SCOPE> Program Components> AGENDA> History

History

Action for Grassroots Empowerment and Neighborhood Development Alternatives (AGENDA) was established after the 1992 civil unrest in Los Angeles. That searing moment revealed how thin the civic infrastructure of Los Angeles had grown: many older community organizations had become distant from their neighborhood base and a new generation of youth; service organizations were helpless in the face of mounting structural barriers; government institutions had become ineffectual and unresponsive.

AGENDA was founded to address these problems by pursuing four strategies:

  • Building powerful vehicles for those locked out of the decision-making loop to act on their own behalf.
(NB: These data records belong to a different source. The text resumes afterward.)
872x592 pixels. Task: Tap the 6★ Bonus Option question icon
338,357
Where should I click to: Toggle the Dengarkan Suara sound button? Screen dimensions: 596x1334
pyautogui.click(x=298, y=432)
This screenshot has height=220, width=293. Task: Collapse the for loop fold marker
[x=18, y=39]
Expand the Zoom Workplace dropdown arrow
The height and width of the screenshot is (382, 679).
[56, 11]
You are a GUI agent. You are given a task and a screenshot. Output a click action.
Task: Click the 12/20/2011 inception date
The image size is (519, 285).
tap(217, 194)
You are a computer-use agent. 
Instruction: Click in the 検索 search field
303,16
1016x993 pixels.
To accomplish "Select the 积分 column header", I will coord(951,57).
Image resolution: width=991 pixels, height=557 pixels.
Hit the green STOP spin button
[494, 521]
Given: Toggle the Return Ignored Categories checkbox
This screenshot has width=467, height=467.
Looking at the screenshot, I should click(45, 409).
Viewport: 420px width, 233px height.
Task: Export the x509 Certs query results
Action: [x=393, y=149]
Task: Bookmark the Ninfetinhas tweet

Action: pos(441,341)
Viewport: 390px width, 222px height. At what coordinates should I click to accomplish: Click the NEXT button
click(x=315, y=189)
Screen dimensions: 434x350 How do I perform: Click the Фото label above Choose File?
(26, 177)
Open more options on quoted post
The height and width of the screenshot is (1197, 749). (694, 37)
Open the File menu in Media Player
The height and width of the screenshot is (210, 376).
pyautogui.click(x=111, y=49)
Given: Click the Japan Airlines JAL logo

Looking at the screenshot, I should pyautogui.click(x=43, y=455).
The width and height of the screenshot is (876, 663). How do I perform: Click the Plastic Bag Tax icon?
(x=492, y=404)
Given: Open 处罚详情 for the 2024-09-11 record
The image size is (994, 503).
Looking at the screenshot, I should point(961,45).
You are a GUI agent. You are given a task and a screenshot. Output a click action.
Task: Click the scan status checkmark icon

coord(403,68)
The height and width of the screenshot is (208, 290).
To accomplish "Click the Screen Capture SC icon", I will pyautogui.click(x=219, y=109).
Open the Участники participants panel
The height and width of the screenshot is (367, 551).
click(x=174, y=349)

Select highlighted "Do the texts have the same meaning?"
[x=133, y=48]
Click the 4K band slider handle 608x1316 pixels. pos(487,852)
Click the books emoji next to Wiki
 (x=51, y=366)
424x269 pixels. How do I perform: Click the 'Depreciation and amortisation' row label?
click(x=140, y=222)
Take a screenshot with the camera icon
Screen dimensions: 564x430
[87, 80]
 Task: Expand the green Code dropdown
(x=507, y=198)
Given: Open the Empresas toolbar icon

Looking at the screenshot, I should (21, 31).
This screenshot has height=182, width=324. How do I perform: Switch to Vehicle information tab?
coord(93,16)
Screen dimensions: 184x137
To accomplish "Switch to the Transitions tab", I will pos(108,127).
Strategic components include: developing effective models for popular education (which demystifies problems, focuses on true causes, and involves people in developing solutions), developing skilled grassroots leadership, and building ongoing democratic organization with an expanding base of social activists.
  • Democratically developing proactive public policy agendas aimed at moving from the position of defensively responding to reactionary social agendas, to defining the terms of public debate and policy decision-making. Such agendas are rooted in a vision that promotes: alternative economic development models based on social justice, the progressive role of government and use of public capital to solve social inequities, and mechanisms for true corporate accountability.
  • Constructing strategic alliances at the intersection of racial, class, and single-issue efforts. We believe this is where new formations of progressive power can move beyond short-lived tactical coalitions and become sustained and powerful multi-issue movements that can win real systemic social change.
  • Organizing innovative public policy campaigns, which ignite broad social movements, win structural change, and begin to realign power relationships in this society towards authentic democracy and justice.

AGENDA’s victories include: the redirection of federal dollars to create independent youth programs in South LA; community-defined economic development standards for South LA which were agreed to by Rebuild-LA; and implementing nationally recognized models for increasing voter participation in poor communities, including a demonstrated 6% increase in voter turnout in targeted sections of South LA in the November 2000 election.